I have become enraptured by a family of robins. I noticed their nest about a month ago, hanging on a low branch of my lilac bush. A mere few inches above the top of my head, it is ideally situated for my viewing. It also happens to be perfectly aligned with one of the windows on my porch. Ideal for taking photographs without intruding on privacy.
On Tuesday I noticed the first hatchling and became enraptured. That was it. My heart filled with love and awe for the circle of life that had decided to grace my yard.
To be privy to this brief unfolding; to watch its emergence and transformation, instills within the humble joy of bearing witness to a miracle. It is the dance of grace. It is small, yet profound reminder that life is in constant cycle.
I have named this family even though they are not mine to name. I am calling the babies Sue and Rachel, and I think perhaps no one will mind that I do. It is my way of remembering two lives that are in their own process of cycling. Two lives I was fortunate enough to share with my own for a brief time. Both lovers of birds who are now untethered from Earth. It seems fitting.

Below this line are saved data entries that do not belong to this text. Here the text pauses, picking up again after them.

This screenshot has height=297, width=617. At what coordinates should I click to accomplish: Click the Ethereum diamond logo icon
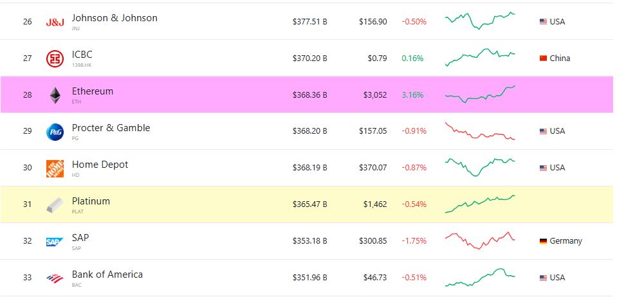(55, 96)
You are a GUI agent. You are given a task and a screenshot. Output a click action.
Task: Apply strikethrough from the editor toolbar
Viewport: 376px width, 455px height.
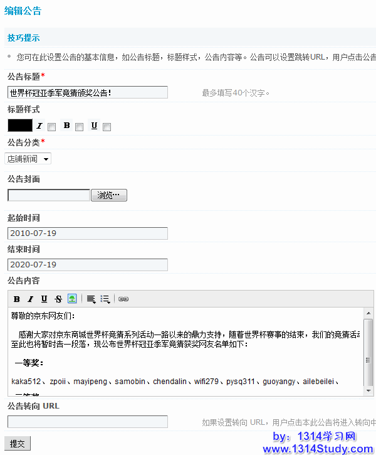click(58, 299)
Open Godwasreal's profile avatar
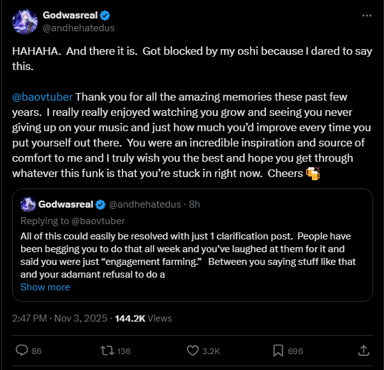Image resolution: width=384 pixels, height=370 pixels. coord(24,22)
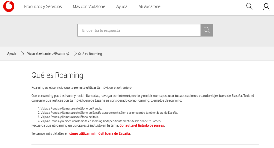The height and width of the screenshot is (148, 274).
Task: Select Ayuda in the top navigation
Action: pyautogui.click(x=122, y=7)
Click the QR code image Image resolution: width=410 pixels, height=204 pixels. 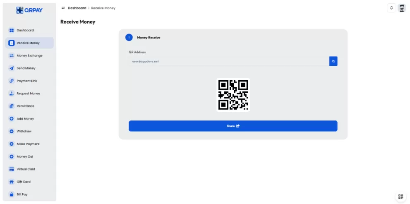click(x=233, y=95)
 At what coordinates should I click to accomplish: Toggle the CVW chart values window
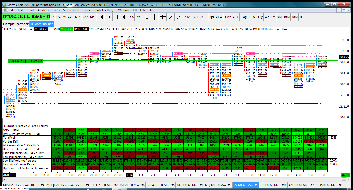click(x=219, y=17)
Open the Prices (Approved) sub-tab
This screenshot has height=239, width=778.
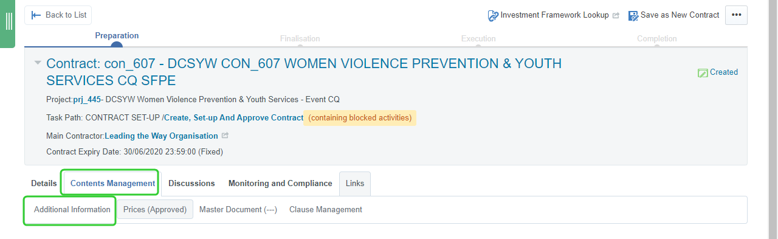(155, 209)
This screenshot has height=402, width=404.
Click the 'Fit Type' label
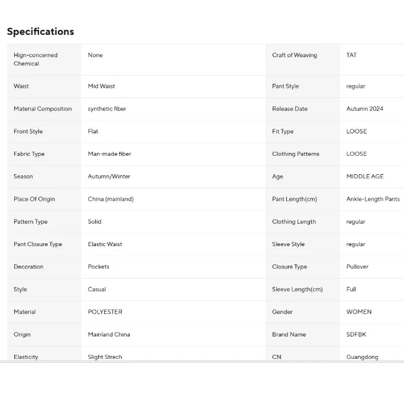coord(283,132)
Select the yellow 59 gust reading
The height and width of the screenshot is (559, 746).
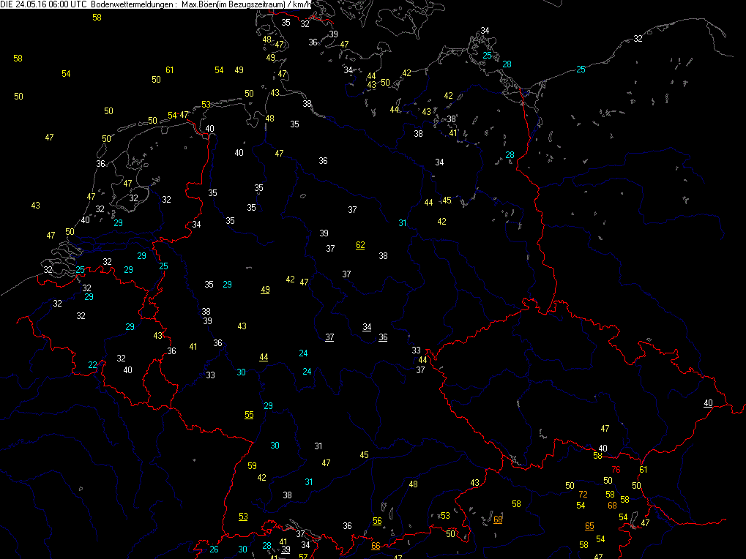coord(253,466)
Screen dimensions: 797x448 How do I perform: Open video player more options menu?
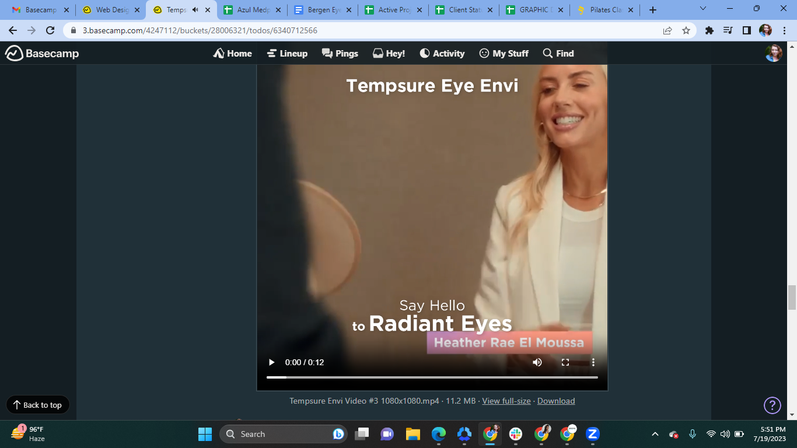(x=593, y=362)
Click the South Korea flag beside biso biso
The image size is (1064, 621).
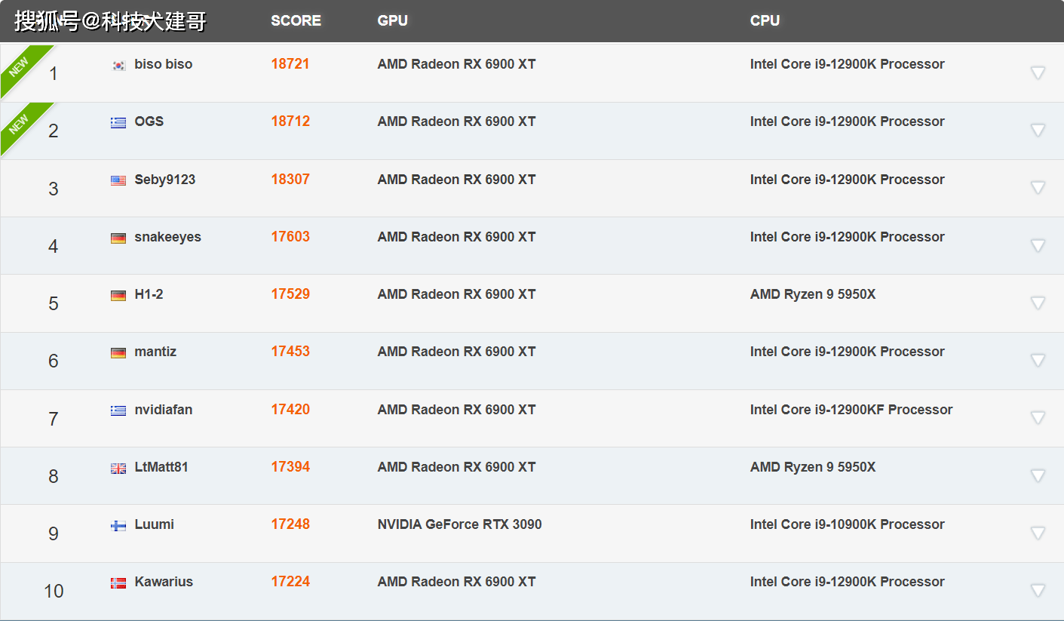pos(118,65)
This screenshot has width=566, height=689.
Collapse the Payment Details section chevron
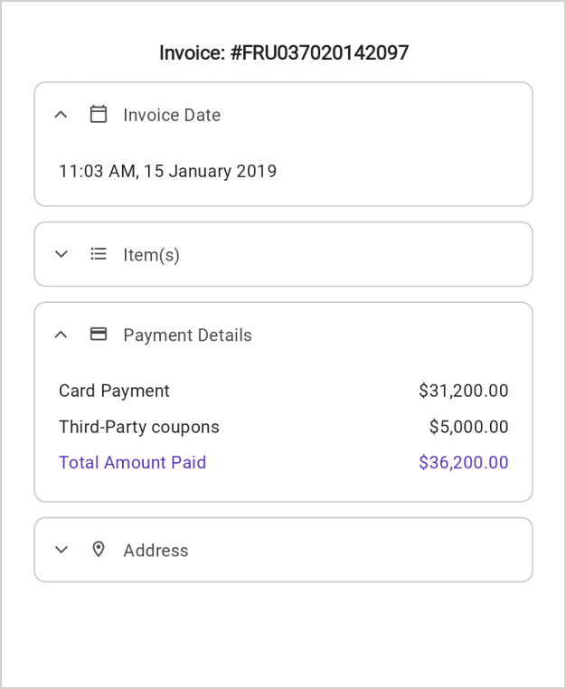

Many a moment is now spent watching. Watching the mother, Bratha, as she tends to her chicks. There are only two, where the average is 3-5 eggs per breeding cycle for the American robin. The number fits nicely into my homage.
In just a few days the eyes of the chicks have opened and their bodies have sprouted thick coats of mottled gray. They are beginning to find their voices as they call out their hunger to their mother.
She is mostly patient and obliging, but she also gives them space. Space to emerge into individuality. I find it both heartbreaking and beautiful. It reminds me of loss, but also of hope.